Two critical innovations had a profound influence upon the evolutionary history of plants: the nutritionally dependent embryo and apoplastic phloem loading processes. Both depend upon the ability of the plant cell membrane to transport sugars. The evolutionary origin of sugar transport by plants is, therefore, of special phylogenetic importance. Recent evidence suggests that hexoses such as glucose are the main form of sugar transported apoplastically across the placental junction between gametophyte and sporophyte of the moss Polytrichum (Renault et al., 1992, Plant Physiology 100: 1815–1822). There is also considerable evidence that hexose transport may be involved in apoplastic phloem loading in Arabidopsis and other flowering plants. Results of numerous molecular, biochemical, immunofluorescence, and ultrastructural studies indicate that bryophytes and charophycean algae are related to the ancestors of vascular plants.
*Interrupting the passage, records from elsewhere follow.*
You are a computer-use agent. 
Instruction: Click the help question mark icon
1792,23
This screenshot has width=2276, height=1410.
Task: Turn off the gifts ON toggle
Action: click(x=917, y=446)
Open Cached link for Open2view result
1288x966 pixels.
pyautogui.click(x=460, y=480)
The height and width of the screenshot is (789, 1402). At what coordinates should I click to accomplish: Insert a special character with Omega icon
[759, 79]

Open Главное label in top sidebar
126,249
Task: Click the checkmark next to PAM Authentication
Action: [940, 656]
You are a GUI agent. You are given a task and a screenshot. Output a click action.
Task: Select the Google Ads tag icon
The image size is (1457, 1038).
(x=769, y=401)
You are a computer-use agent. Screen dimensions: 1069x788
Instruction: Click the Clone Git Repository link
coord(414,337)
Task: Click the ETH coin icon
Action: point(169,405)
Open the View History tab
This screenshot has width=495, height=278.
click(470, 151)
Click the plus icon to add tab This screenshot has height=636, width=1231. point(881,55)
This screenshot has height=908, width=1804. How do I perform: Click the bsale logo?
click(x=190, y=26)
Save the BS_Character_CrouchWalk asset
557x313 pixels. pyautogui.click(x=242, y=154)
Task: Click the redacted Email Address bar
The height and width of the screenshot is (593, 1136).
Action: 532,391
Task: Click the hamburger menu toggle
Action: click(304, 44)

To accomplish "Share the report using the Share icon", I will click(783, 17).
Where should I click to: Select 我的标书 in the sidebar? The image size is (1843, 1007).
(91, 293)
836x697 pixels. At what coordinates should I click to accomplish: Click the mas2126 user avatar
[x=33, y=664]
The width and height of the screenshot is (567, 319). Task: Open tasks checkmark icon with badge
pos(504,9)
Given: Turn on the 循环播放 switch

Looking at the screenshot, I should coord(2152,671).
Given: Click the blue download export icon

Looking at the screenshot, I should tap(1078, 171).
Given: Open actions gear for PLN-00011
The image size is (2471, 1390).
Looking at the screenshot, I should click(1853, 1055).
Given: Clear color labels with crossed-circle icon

This report demonstrates that the charophyte Coleochaete orbicularis exhibits enhanced growth in the presence of glucose under conditions in which inorganic carbon sources are limiting. Computer image analysis was used to demonstrate that nonaerated cultures of C. orbicularis grown for 7 weeks in an inorganic medium supplemented with 1% glucose produce as much as 13.6 times the biomass of clonal cultures grown for the same length of time in the same medium without glucose. Furthermore, addition of 1% glucose to nonaerated cultures yielded chlorophyll a concentration 20 times higher after 4 weeks growth than cultures grown under the same conditions without added glucose. This and other evidence derived from comparative growth measurements strongly suggest that Coleochaete takes up (or loads) glucose. Experimental results also suggest that hexose uptake by charophytes (such as Coleochaete) that typically grow in low alkalinity waters might provide a supplementary source of organic carbon when dissolved carbon dioxide levels are low. This capability could have served as an evolutionary precursor to hexose import by plant embryos, as well as leptom and phloem loading in bryophytes and vascular plants.